Хвала тому, говорит Луначарский, кто, не имея в руках ничего, никакого светильника, все–таки, хотя и ощупью, идет вперед и вперед. Но что сказать о том, кто отказывается от света и, блуждая в потемках, зовет еще за собой и других? «Конечно, — замечает Луначарский, — художнику–интуиту, любящему работать подсознательно, представляется чем–то почти опасным такой ясный свет. Он говорит: «Вы дайте мне сумрак, вы оставьте меня в лунном освещении, уберите от меня ваше марксистское солнце, и в неясных тенях, которые меня окружают, я найду те тонкие сочетания, которых вы при вашем солнце не увидите». Конечно, могут быть и такие натуры, — продолжает Луначарский, — и мы можем оценить их по достоинству. Но из этого вовсе не следует, что в наше время, которое нуждается в самоопределении, нам нужно такое романтическое, тусклое освещение. Нам нужно максимальное освещение. Художник–головастик тоже не нужен, потому что у нас есть хорошие теоретики с крепкими головами, которые все это скажут без него и лучше него. И поэтому марксистские рассказы, которые походят на хорошую передовицу, ужасны. Неправы товарищи, которые говорят: «Черт знает, что такое! Скучная штука, но идеологически правильная, поэтому нужно ее рекомендовать…».10

Борьба с иллюстративностью в искусстве была для Луначарского одной из весьма существенных сторон борьбы за подлинную идейность нашего искусства. Мысль о том, что иллюстративность, превращение произведения в какое–то приложение к лозунгам есть не более как суррогат идейности в искусстве, фальсификат революционного искусства — эта мысль проходит через все творчество Луначарского.

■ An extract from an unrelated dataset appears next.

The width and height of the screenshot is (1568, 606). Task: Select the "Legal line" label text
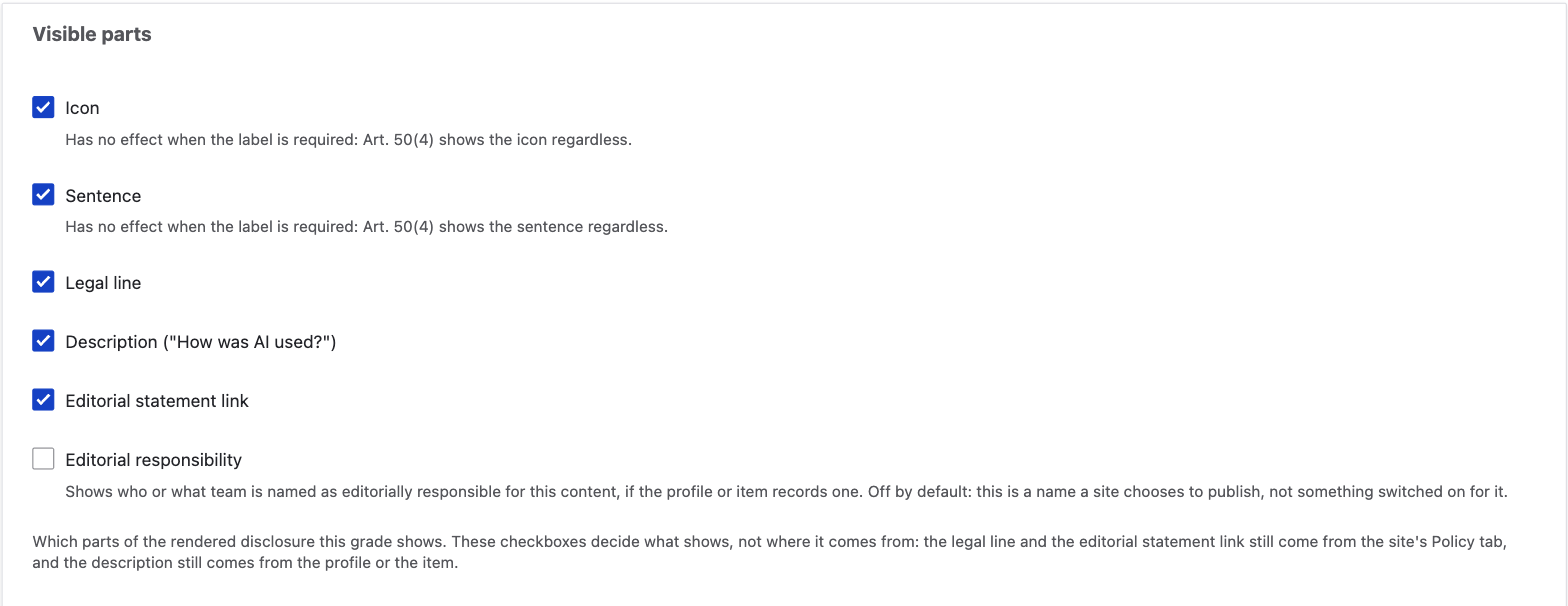point(103,283)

Являясь в советское время активнейшим продолжателем лучших традиций революционно–демократической эстетики на новом, социалистическом этапе развития общества, Луначарский, естественно, видел в разного рода проповедях теории «чистого искусства» — проявление классово враждебных, политически чуждых тенденций в области художественного творчества, в области, культуры вообще. Но для него не оказалась скрытой и опасность иного рода. Вульгарно–социологический подход к искусству, сводя, искусство к простому иллюстрированию идеологических лозунгов, противопоставляя идейность художественности, по существу, смыкается с концепцией «чистого искусства». Повторяем, для Луначарского явление вульгарной социологии не исчерпывалось усилиями «школы» Переверзева, оно представало как некое широкое течение, как вульгаризация с определенных позиций политической линии партии.

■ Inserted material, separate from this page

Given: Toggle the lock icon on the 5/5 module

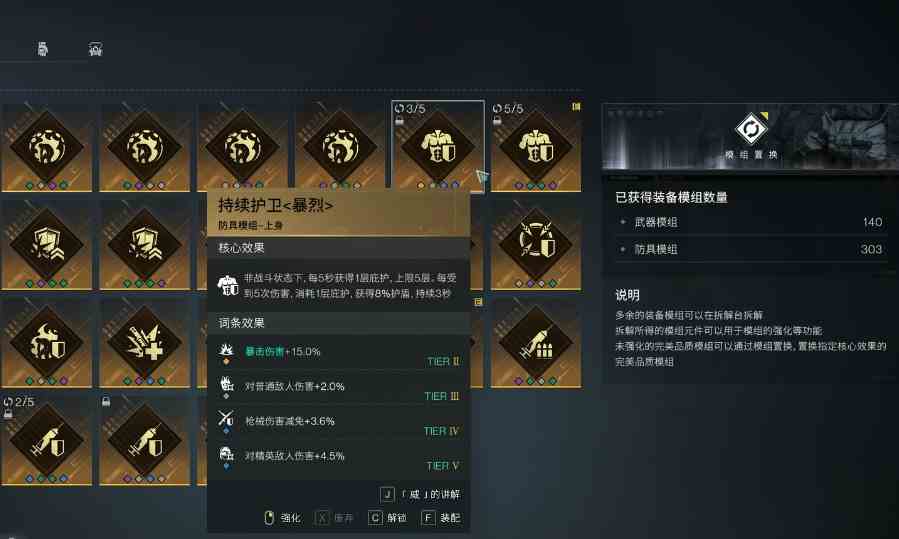Looking at the screenshot, I should pyautogui.click(x=497, y=120).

Страстно утверждая за реалистическим искусством в целом, за искусством социалистического реализма в особенности, право на открытую пропаганду идей современности и видя в такой пропаганде общественное назначение искусства, Луначарский вместе с тем указывал на исключительную сложность вопроса, предупреждая против грубых форм административного насилия. Он резко выступал против превращения искусства в придаток «чистой публицистики и теории». Мысль о том, что художник в социалистическом обществе должен быть «пионером–экспериментатором», а не летописцем, эта мысль неоднократно высказывается Луначарским.

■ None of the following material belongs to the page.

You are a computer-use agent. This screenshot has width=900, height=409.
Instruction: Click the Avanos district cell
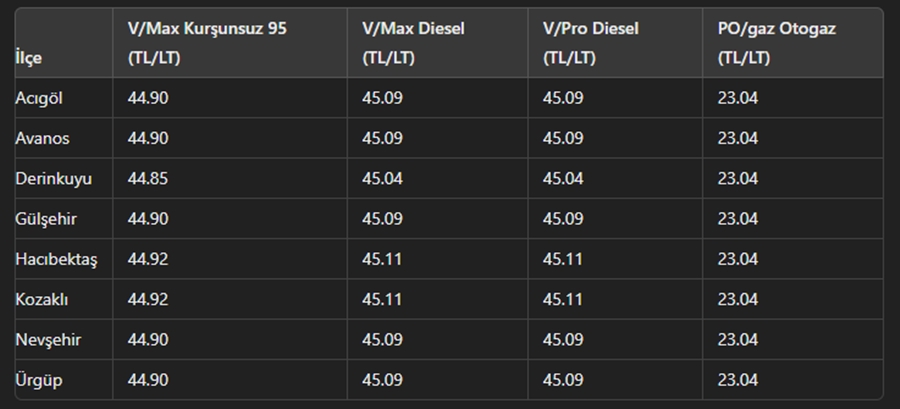click(42, 138)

Что же касается самого термина «иллюстративность в искусстве», то этот термин в смысле, в котором принято его употреблять ныне, имеет достаточно ограниченное значение. Смысл рассуждений Луначарского о правомерности «двух типов» художников служит тому примером. В самом деле: поскольку история искусства действительно подтверждает закономерность существования обоих видов реалистической типизации — тяготеющего к определенной индуктивности или, напротив, к определенной дедуктивности в процессе отражения явлений жизни, постольку и речь должна идти не о пагубности «иллюстративности вообще», а лишь о пагубности иллюстративности, при которой осуществляется попытка иллюстрировать картинами жизни, — ложные идеи, не подтверждающиеся фактами. Речь может идти здесь лишь об иллюстративности с негодными средствами, способными опошлить и исказить пропагандируемую идею. Степень непосредственности выражения авторских взглядов в художественном произведении не определяет еще сама по себе меры истинной художественности данного произведения искусства.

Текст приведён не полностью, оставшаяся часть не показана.